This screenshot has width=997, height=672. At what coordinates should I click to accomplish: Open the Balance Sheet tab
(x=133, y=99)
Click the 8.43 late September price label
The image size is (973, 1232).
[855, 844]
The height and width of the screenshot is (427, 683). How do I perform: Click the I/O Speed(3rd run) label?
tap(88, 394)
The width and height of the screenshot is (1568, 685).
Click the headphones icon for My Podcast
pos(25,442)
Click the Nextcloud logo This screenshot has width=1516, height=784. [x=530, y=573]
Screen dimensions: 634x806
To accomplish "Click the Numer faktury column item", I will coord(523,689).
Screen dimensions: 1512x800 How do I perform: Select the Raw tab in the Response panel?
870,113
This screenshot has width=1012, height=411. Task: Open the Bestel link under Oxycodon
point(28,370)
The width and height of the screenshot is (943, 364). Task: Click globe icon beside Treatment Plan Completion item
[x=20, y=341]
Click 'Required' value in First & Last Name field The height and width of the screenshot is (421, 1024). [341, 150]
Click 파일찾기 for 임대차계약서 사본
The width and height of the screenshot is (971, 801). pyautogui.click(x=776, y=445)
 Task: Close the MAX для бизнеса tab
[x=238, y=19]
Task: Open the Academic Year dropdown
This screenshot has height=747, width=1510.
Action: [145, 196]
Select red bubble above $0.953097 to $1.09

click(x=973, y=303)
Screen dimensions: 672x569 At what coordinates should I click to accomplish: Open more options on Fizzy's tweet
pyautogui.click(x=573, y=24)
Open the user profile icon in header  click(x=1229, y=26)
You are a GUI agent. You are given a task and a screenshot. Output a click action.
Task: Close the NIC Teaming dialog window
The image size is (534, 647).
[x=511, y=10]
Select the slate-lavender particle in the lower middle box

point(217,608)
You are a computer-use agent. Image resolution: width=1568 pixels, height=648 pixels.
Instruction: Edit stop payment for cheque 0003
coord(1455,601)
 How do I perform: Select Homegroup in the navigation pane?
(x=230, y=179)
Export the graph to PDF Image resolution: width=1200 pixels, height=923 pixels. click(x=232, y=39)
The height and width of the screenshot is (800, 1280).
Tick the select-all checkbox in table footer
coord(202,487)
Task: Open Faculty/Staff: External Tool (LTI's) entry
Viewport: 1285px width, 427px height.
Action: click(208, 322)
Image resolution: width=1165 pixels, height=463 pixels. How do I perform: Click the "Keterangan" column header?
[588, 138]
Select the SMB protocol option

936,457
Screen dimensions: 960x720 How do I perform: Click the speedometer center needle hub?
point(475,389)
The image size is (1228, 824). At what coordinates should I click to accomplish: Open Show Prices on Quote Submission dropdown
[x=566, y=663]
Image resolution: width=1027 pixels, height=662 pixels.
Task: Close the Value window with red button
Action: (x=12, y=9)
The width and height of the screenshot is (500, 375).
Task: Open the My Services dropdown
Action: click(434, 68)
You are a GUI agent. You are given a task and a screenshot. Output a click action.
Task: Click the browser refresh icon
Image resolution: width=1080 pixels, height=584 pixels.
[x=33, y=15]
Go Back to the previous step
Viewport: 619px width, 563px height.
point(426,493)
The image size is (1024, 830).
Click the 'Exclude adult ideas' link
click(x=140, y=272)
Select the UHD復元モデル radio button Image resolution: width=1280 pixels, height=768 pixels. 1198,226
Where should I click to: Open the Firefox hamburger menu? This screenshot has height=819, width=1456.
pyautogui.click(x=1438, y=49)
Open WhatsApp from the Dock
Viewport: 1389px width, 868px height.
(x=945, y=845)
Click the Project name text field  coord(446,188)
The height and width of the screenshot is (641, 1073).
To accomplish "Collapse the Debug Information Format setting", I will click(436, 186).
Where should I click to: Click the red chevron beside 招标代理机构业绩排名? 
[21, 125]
◆ ◆ ◆ ◆ ◆
### REQUIREMENT
Provide only the number of lines from the material above that include the word "will".

### YOUR RESPONSE
2